- Leader: Mischaël Modrikamen
- Founded: 26 November 2009
- Dissolved: 18 June 2019
- Merger of: LiDé
- Merged into: Chez Nous
- Headquarters: Avenue Molière 144 1050 Brussels
- Ideology: Right-wing populism; Euroscepticism;
- Political position: Far-right; 2009–2016:; Right-wing;
- European affiliation: Alliance for Direct Democracy in Europe (2014–2016)
- International affiliation: The Movement
- Colours: Purple and orange

= People's Party (Belgium) =

The People's Party (Parti populaire /fr/, PP; Volkspartij) was a political party in Belgium. Primarily a French-speaking party, it considered itself to be to the right of the Reformist Movement, the main centre-right party in Francophone Belgium. It was often considered as a right-wing populist party. From 2016 onwards, it was considered as far-right by the Centre de recherche et d'information socio-politiques.

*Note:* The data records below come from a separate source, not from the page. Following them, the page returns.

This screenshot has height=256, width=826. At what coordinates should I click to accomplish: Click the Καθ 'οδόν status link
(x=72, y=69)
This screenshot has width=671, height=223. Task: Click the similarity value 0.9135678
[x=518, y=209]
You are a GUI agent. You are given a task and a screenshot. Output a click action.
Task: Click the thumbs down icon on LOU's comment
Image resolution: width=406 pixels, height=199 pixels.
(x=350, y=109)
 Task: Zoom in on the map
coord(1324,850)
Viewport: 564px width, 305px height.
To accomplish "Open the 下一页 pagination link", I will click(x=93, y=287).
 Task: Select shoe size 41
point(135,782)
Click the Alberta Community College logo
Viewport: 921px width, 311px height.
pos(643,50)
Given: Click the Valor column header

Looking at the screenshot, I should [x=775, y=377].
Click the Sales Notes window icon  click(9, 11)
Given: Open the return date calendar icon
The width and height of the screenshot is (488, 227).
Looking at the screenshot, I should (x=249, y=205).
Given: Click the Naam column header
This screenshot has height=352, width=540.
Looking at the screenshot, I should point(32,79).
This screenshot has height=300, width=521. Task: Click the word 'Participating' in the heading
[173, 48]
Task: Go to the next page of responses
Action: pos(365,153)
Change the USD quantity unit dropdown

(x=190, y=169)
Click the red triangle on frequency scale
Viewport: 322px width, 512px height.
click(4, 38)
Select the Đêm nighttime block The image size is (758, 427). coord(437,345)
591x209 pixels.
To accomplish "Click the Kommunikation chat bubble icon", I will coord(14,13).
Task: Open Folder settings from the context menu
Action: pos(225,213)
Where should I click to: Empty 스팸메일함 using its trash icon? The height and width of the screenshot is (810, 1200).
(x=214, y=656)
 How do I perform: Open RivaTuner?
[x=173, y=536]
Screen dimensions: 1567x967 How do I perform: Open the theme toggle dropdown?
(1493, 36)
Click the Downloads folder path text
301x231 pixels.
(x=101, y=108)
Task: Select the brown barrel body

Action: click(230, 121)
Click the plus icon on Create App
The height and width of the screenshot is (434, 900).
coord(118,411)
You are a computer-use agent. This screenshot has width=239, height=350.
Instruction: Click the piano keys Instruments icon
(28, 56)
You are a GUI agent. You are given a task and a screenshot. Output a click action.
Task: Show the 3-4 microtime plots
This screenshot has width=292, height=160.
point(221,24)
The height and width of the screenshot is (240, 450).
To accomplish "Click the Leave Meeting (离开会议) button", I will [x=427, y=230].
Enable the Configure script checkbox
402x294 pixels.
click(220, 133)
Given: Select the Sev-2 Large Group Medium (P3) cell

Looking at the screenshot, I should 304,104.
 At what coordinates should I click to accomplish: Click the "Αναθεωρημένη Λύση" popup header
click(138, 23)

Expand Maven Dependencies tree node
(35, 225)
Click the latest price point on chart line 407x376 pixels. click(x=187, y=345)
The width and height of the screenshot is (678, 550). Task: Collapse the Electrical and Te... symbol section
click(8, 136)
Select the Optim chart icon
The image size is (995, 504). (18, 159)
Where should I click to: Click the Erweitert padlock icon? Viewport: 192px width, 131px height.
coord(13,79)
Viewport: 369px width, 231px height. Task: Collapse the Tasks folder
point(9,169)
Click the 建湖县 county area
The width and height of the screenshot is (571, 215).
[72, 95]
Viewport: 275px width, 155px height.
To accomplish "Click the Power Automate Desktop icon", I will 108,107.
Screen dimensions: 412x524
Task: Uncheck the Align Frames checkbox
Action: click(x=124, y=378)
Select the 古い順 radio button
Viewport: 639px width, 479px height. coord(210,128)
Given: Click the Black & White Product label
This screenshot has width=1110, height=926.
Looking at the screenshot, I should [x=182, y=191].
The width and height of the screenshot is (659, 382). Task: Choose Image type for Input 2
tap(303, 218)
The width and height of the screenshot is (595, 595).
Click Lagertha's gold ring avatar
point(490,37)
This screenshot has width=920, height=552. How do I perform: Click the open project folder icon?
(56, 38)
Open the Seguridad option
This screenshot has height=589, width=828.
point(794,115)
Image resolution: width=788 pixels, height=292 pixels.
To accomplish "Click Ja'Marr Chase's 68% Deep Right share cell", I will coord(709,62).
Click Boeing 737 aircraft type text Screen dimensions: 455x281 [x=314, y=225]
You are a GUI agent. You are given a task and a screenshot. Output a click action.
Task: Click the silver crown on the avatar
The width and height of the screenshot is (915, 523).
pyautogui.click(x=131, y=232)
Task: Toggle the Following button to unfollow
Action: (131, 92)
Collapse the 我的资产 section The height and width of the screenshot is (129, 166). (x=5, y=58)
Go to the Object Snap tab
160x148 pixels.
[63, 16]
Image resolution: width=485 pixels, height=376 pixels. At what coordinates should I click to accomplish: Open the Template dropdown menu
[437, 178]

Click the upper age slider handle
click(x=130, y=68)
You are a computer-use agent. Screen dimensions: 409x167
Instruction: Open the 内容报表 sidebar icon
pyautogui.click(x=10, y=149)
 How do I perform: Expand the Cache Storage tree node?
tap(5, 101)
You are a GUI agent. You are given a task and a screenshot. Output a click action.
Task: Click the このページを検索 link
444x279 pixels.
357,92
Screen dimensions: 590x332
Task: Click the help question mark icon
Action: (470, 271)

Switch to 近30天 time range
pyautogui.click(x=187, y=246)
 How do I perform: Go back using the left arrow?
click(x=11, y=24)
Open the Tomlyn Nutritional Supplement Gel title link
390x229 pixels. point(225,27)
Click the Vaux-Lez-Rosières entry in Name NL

The PP was founded on 26 November 2009 by Rudy Aernoudt and Mischaël Modrikamen, inspired in part by the examples of the People's Party in Spain and the Union for a Popular Movement in France. The PP considers itself to be economically liberal in the European sense of the term. The party's manifesto emphasizes efficiency and disinterestedness in governance, plain speaking, and individual autonomy. The PP aimed to reform the justice system and to strengthen the Belgian federal government relative to the regions and communities.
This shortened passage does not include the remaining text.